* EXCERPTED RECORDS *
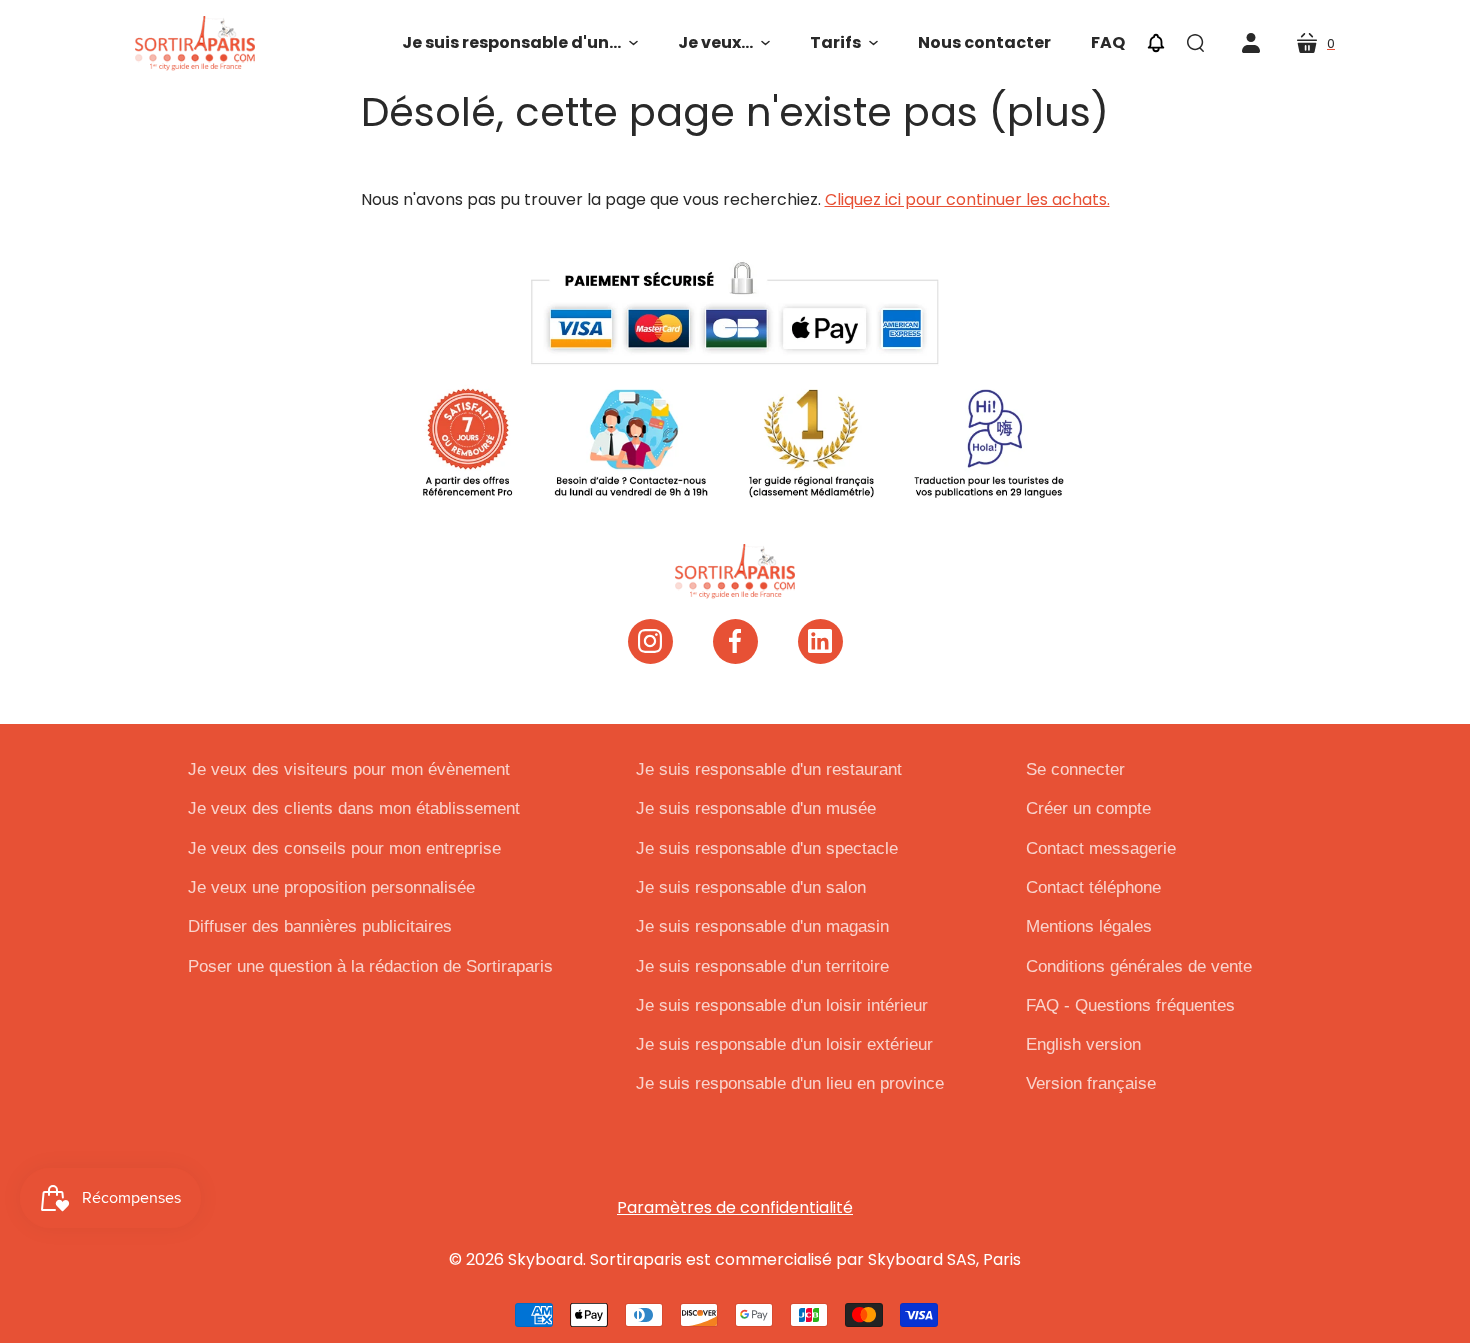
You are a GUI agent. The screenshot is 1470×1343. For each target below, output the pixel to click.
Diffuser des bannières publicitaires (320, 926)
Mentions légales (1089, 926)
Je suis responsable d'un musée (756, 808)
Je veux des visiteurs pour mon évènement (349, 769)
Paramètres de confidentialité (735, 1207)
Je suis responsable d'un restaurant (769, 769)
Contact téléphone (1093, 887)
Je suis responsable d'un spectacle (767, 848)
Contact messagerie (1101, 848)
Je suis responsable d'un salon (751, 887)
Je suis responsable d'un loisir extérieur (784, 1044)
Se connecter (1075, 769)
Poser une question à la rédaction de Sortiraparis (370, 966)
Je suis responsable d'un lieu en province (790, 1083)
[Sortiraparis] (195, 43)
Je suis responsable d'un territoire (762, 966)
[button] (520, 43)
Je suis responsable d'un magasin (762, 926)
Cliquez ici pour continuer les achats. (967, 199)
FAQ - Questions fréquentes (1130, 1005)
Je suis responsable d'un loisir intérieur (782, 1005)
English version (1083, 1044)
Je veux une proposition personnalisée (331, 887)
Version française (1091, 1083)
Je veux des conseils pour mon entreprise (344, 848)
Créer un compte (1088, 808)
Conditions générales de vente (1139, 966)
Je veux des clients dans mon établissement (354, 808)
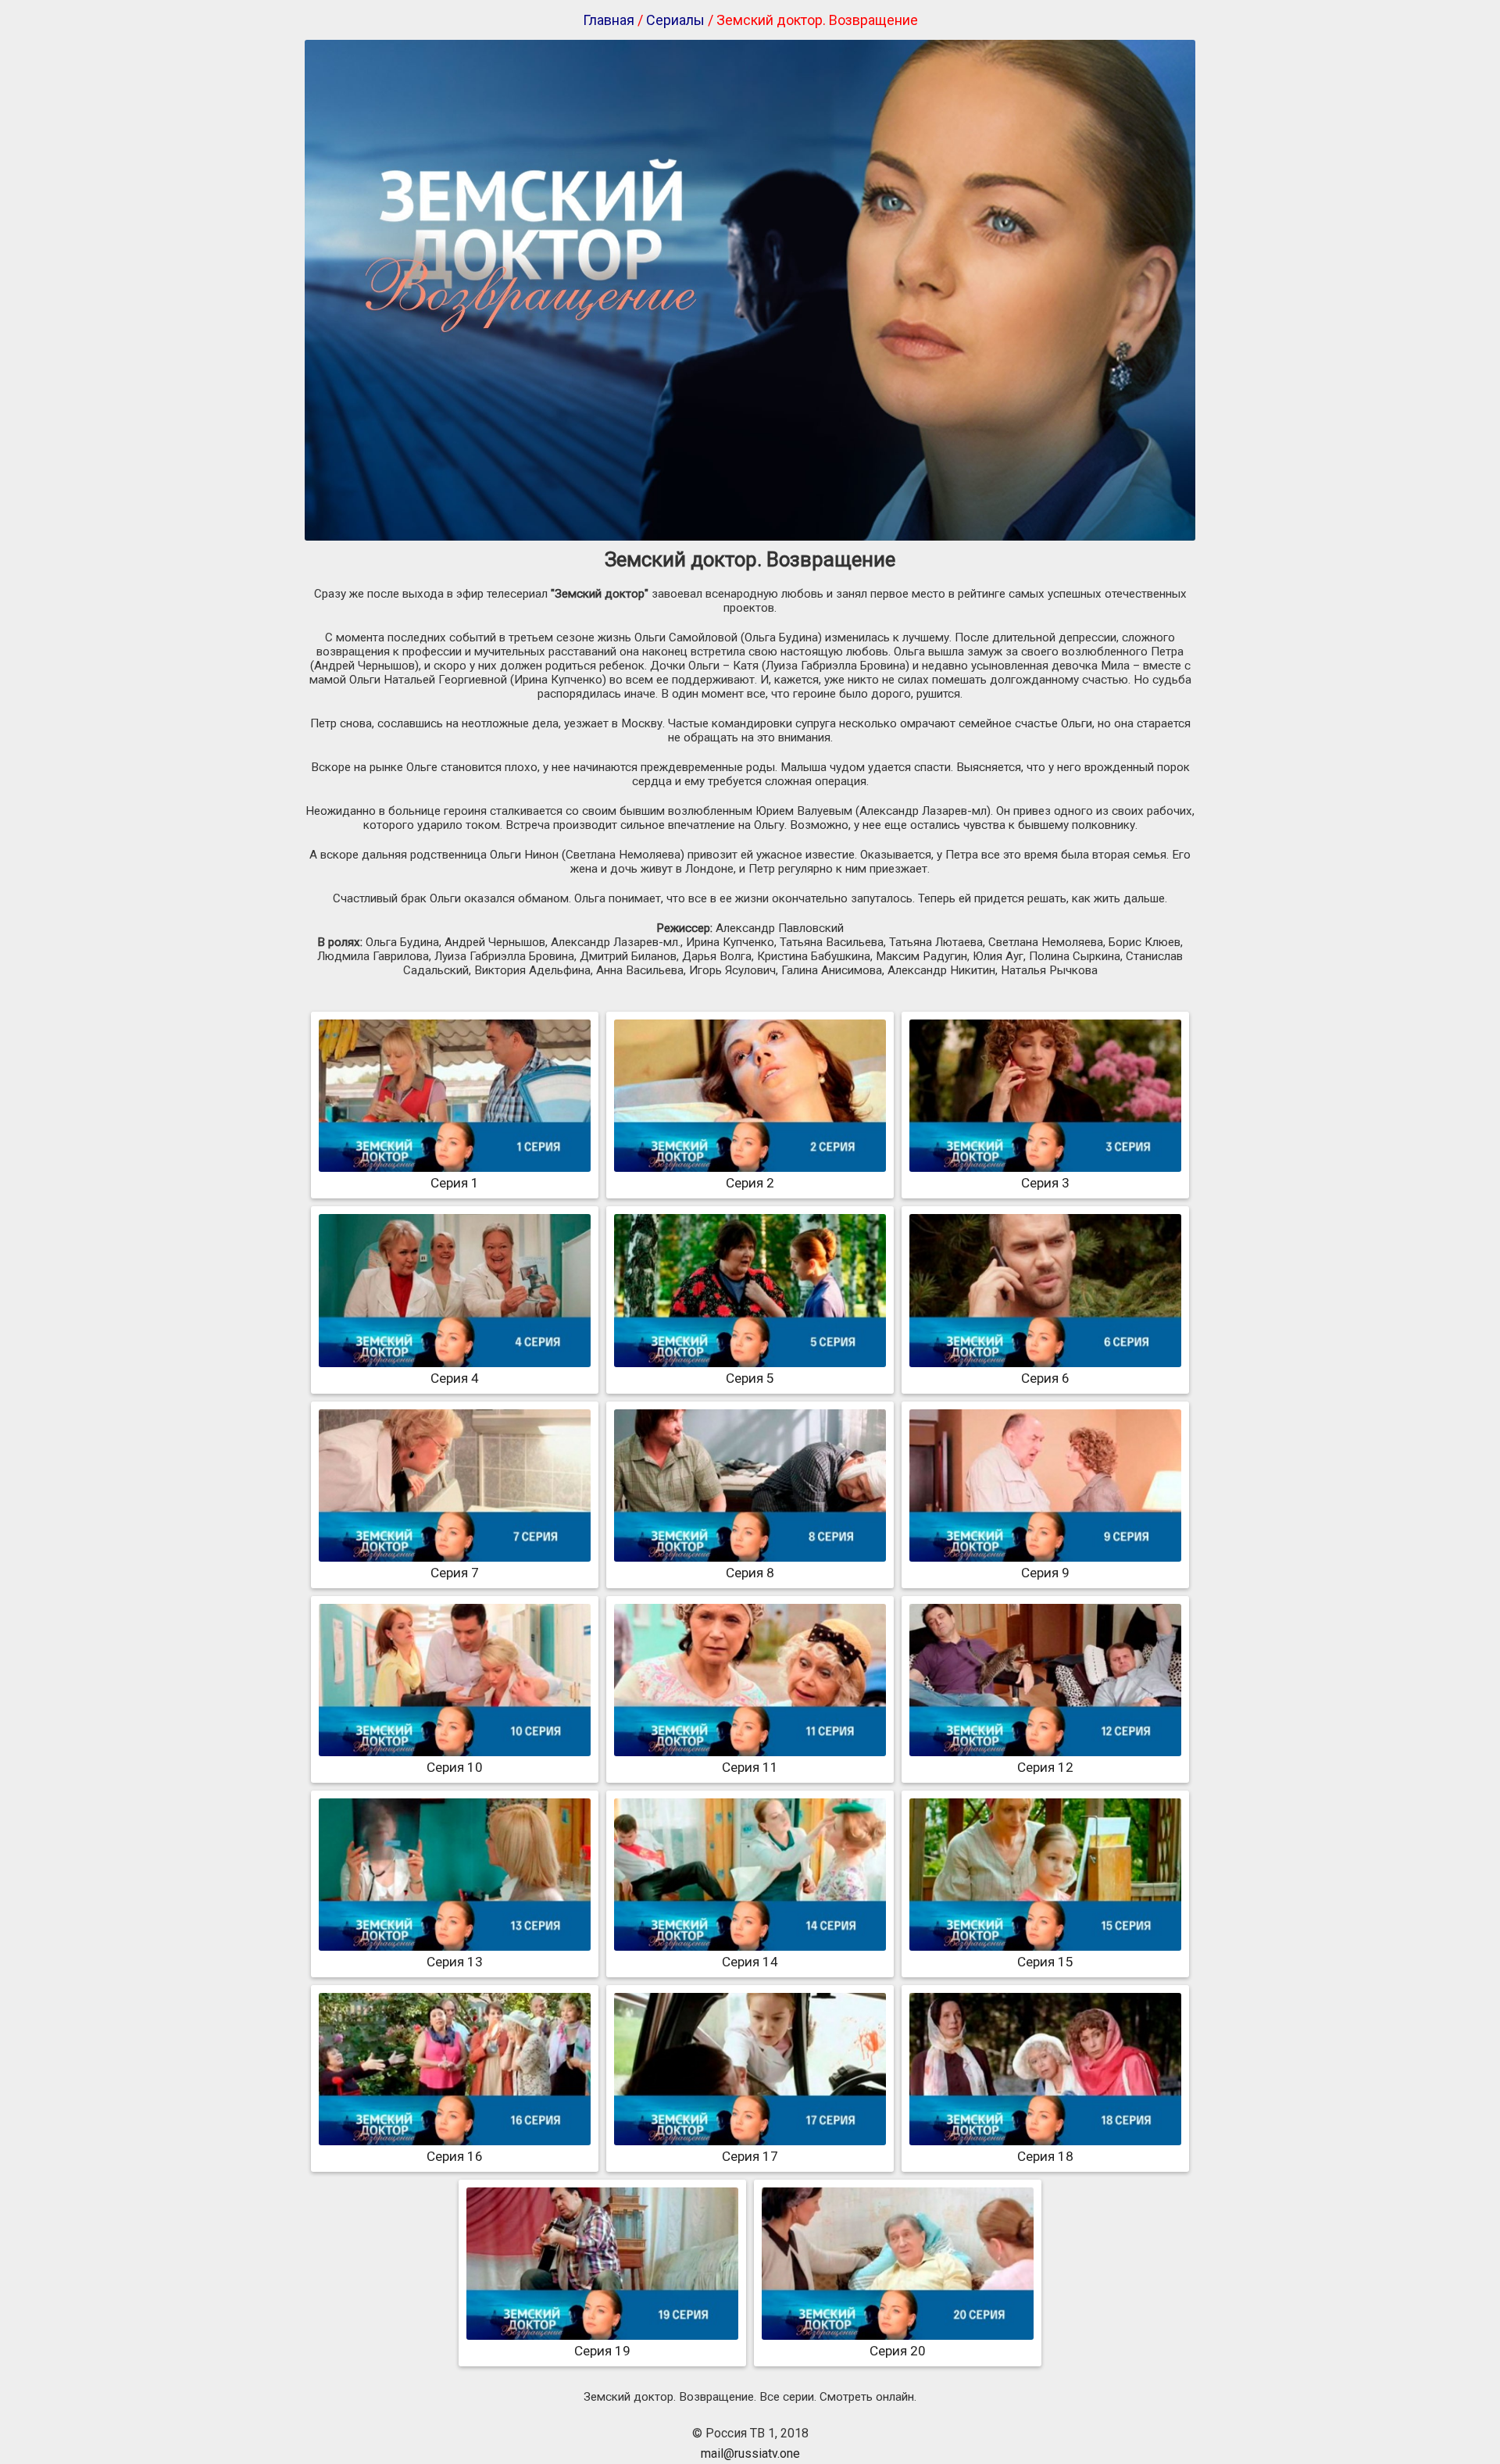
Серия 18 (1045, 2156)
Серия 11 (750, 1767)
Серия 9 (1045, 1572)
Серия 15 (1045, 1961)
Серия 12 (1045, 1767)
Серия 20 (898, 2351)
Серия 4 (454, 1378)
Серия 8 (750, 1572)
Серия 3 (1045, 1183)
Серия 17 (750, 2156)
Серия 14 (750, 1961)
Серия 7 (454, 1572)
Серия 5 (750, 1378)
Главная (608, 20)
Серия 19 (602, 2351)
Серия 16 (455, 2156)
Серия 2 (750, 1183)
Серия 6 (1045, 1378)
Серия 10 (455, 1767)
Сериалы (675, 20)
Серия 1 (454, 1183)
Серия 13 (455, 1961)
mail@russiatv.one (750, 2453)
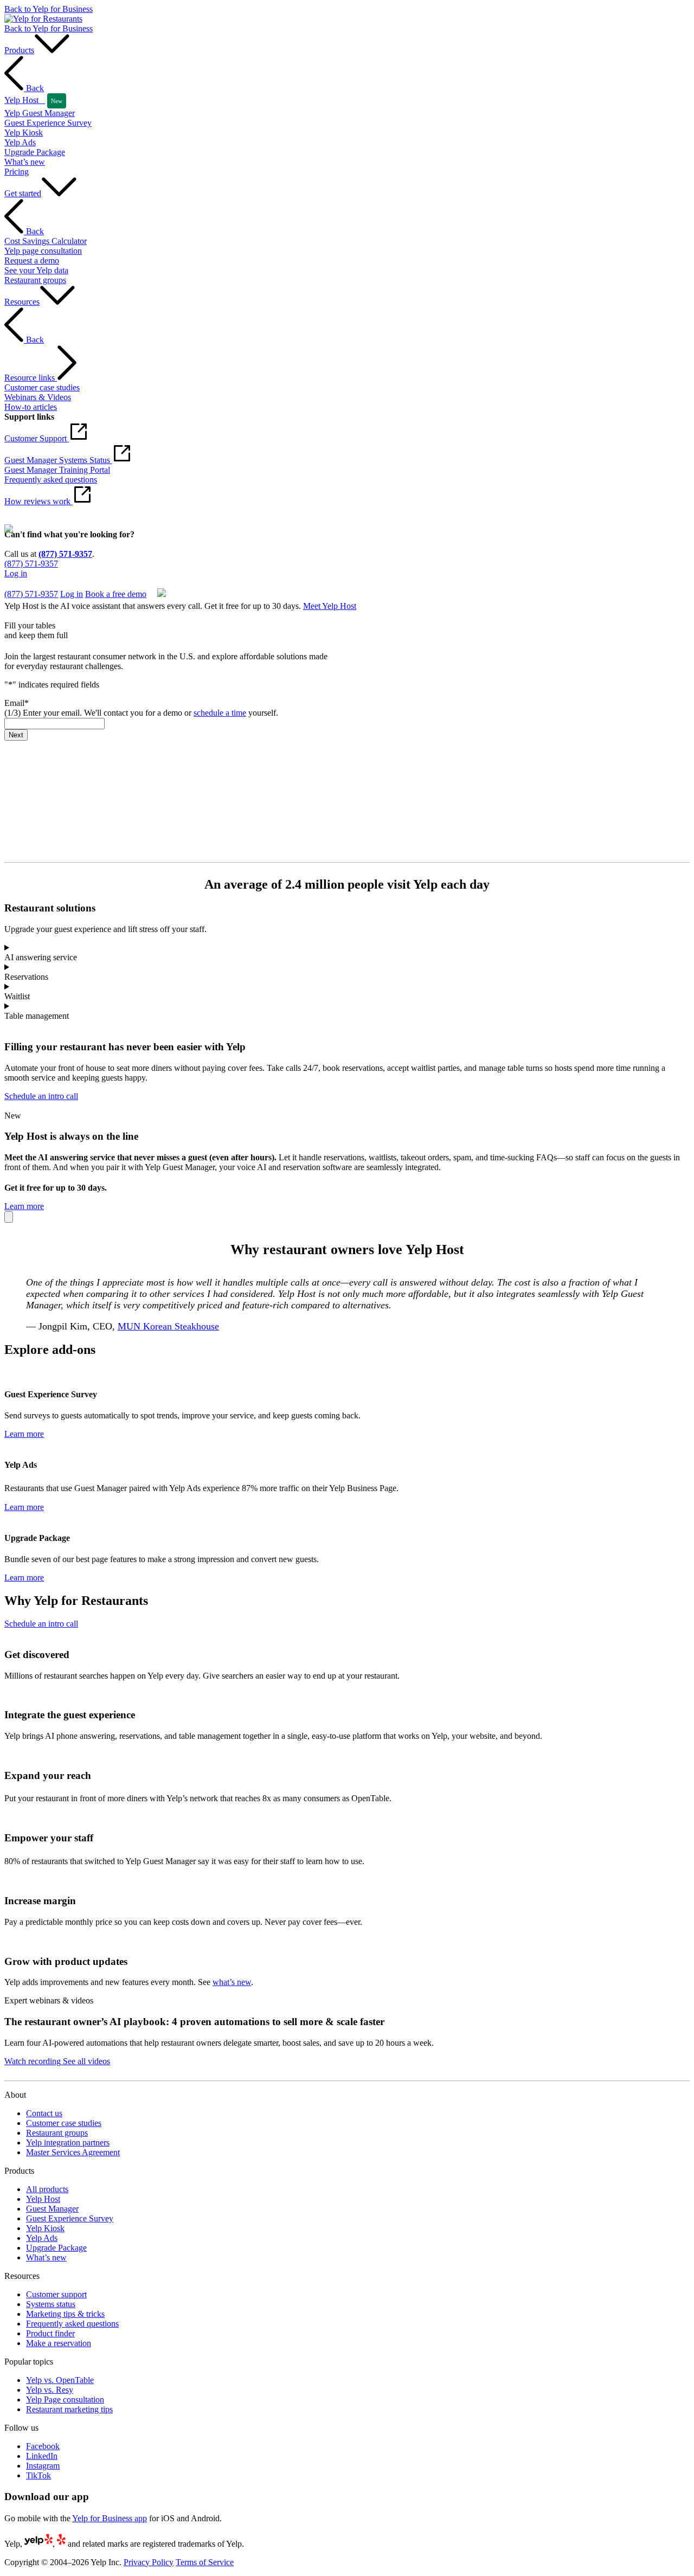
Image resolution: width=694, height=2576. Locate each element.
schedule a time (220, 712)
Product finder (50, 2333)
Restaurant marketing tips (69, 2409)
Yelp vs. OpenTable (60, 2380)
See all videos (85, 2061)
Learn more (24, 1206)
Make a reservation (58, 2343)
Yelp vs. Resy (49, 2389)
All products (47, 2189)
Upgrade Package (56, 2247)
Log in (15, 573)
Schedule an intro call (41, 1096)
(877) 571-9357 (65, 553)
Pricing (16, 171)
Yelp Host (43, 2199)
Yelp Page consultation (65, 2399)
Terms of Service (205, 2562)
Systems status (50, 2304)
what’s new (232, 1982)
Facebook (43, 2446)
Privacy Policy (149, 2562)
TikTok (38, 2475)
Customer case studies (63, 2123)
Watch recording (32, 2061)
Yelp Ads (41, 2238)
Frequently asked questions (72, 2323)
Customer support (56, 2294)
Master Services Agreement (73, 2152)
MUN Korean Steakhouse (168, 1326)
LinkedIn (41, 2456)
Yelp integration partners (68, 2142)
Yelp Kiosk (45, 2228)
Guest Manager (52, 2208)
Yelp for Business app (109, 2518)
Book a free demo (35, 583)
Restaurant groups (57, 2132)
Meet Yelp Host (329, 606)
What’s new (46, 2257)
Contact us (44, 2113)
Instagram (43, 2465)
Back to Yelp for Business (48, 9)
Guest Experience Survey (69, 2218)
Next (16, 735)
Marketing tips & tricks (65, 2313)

* TASK DESCRIPTION *
Extract the part of the records that opens with the line containing "Je suis responsable d'un loisir intérieur" and closes with the line containing "Guest Manager (52, 2208)". Take only those lines, exactly, and no pictures.

* RESPONSE TO THIS TASK *
Je suis responsable d'un loisir intérieur (782, 1005)
English version (1083, 1044)
Je veux une proposition personnalisée (331, 887)
Version française (1091, 1083)
Je veux des conseils pour mon entreprise (344, 848)
Créer un compte (1088, 808)
Conditions générales de vente (1139, 966)
Je veux des clients dans mon établissement (354, 808)
Серия 18 (1045, 2156)
Серия 11 (750, 1767)
Серия 9 (1045, 1572)
Серия 15 (1045, 1961)
Серия 12 (1045, 1767)
Серия 20 (898, 2351)
Серия 4 (454, 1378)
Серия 8 (750, 1572)
Серия 3 (1045, 1183)
Серия 17 (750, 2156)
Серия 14 (750, 1961)
Серия 7 (454, 1572)
Серия 5 (750, 1378)
Главная (608, 20)
Серия 19 (602, 2351)
Серия 16 (455, 2156)
Серия 2 (750, 1183)
Серия 6 (1045, 1378)
Серия 10 (455, 1767)
Сериалы (675, 20)
Серия 1 (454, 1183)
Серия 13 (455, 1961)
mail@russiatv.one (750, 2453)
Image resolution: width=694, height=2576. Locate each element.
schedule a time (220, 712)
Product finder (50, 2333)
Restaurant marketing tips (69, 2409)
Yelp vs. OpenTable (60, 2380)
See all videos (85, 2061)
Learn more (24, 1206)
Make a reservation (58, 2343)
Yelp vs. Resy (49, 2389)
All products (47, 2189)
Upgrade Package (56, 2247)
Log in (15, 573)
Schedule an intro call (41, 1096)
(877) 571-9357 (65, 553)
Pricing (16, 171)
Yelp Host (43, 2199)
Yelp Page consultation (65, 2399)
Terms of Service (205, 2562)
Systems status (50, 2304)
what’s new (232, 1982)
Facebook (43, 2446)
Privacy Policy (149, 2562)
TikTok (38, 2475)
Customer case studies (63, 2123)
Watch recording (32, 2061)
Yelp Ads (41, 2238)
Frequently asked questions (72, 2323)
Customer support (56, 2294)
Master Services Agreement (73, 2152)
MUN Korean Steakhouse (168, 1326)
LinkedIn (41, 2456)
Yelp integration partners (68, 2142)
Yelp Kiosk (45, 2228)
Guest Manager (52, 2208)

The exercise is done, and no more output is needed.